Israel's Self-Delegitimization Movement
Sorry about the blog silence. We've been gallivanting around southern Israel, and the hi-tech Start-Up Nation seems to end somewhere just south of Beersheva. After that it's pretty much the Camels-and-Schwarma Nation. Which isn't a bad thing, but as an ardent Ben-Gurionist (friend-of-Goldblog Faye Bittker, the Voice of the South, arranged for us an excellent tour of the Ben-Gurion archives at Sde Boker yesterday; the junior Goldblogs will one day come to appreciate what they learned), I'm a big believer in settling the desert. As opposed to settling other parts of Biblical Israel. From Ethan Bronner:
In the West Bank, most of the building in recent years has been in large settlements relatively close to Israel that are widely expected to be annexed to it by swapping land elsewhere in a future deal. These include the large settlements of Maale Adumim, Gush Etzion bloc, Betar Illit and Modiin Illit.

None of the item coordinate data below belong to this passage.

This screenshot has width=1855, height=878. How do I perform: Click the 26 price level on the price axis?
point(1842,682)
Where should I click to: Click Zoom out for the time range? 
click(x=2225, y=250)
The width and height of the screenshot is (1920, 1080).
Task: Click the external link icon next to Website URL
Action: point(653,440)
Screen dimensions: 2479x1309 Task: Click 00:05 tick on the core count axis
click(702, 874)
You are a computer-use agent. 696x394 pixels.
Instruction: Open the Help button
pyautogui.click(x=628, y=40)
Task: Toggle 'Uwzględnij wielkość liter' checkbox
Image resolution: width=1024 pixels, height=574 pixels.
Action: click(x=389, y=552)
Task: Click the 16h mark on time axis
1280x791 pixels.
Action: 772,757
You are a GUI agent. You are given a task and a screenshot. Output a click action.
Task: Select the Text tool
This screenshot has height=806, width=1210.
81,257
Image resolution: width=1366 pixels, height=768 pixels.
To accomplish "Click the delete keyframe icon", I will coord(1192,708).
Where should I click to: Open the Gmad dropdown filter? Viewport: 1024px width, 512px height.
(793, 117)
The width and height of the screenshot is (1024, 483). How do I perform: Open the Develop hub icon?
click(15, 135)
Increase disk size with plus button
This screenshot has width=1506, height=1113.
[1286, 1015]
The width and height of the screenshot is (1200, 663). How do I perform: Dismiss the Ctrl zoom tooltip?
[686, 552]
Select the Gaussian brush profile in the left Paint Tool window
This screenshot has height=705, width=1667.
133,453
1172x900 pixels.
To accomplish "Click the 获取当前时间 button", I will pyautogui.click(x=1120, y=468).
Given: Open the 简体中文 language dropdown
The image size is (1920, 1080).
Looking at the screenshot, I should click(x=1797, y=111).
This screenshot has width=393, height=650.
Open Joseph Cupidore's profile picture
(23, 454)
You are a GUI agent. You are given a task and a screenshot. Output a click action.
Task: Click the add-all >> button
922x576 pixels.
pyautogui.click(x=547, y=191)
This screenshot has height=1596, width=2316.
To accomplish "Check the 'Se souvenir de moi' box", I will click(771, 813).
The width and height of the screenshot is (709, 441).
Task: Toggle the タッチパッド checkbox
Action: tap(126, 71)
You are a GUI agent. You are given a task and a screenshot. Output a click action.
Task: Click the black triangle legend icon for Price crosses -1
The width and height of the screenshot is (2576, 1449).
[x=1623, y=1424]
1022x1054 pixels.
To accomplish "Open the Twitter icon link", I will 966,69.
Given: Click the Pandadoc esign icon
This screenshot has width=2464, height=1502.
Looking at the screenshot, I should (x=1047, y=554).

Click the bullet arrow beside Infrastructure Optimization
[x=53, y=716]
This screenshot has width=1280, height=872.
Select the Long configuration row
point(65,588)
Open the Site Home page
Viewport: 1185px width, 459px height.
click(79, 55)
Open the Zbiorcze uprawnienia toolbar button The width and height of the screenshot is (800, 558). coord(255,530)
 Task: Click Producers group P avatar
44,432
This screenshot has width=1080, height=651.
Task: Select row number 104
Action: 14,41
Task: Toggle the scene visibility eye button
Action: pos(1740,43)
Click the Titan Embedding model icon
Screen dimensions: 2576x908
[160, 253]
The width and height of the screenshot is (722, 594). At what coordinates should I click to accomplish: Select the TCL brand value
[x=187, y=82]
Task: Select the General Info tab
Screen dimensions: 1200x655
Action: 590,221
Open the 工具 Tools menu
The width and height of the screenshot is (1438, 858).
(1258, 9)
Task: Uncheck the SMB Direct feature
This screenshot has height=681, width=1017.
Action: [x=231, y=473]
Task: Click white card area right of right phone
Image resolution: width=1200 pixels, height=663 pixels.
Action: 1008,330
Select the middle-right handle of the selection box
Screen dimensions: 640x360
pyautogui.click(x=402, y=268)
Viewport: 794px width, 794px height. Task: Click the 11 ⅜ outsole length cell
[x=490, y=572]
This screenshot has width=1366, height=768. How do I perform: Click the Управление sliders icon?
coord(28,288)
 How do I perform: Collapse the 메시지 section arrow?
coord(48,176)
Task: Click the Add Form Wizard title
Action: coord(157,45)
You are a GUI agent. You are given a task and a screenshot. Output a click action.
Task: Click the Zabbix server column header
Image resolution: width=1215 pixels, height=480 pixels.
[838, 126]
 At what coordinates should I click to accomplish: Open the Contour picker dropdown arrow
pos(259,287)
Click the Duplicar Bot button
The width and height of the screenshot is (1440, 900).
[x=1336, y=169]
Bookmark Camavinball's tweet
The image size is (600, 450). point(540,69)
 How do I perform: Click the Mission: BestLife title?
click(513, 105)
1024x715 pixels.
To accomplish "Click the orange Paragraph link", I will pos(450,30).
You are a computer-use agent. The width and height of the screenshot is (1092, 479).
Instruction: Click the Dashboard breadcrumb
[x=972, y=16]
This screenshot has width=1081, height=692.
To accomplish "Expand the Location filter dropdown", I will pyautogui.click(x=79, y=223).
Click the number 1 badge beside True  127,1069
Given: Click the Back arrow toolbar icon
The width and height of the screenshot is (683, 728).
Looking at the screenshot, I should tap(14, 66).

Building in those areas generally requires government tenders, and those have been slower in coming lately. The intense recent growth has been more in private building, mostly in smaller and more remote settlements, places with names like Tapuach, Talmon, Ofra, Eli and Shiloh. A number of unauthorized outposts are also seeing substantial growth. The Defense Ministry is in charge of all activity in the West Bank and has the authority to stop even private construction, although it may end up paying compensation.
I would like someone in the Netanyahu government to please explain the plan here. It would make things so much easier to understand if we just knew the plan. Is the plan to continue settling Judea and Samaria so that there is no chance whatsoever of creating a Palestinian state? And if this is the plan, then what happens to those Palestinians who are being denied a state? Will they be absorbed into democratic Israel, thus bringing about an end to the idea that there should be a single small country on earth where Jews can be a majority? Or are they going to be denied democratic rights, in which case, well, Israel as we know it will cease to exist. Or is there some other plan? Or -- maybe -- there is no plan. Maybe these things just happen.
But these settlements come with a price. I don't believe that the Boycott-the-Jewish-State movement is motivated by the presence of settlements on the West Bank; it is motivated by something much, much darker. But the question must be asked: Why would Israel's government acquiesce to the building of settlements that serve only to hurt Israel's reputation among people who are on the fence? Put aside the arguments about what the Palestinians as a people deserve, and put aside the arguments about Israel's demographic future. Even right-wingers agree that Israel's reputation in the world is the lowest it has ever been. Why drive it even lower? So, again: What is the plan?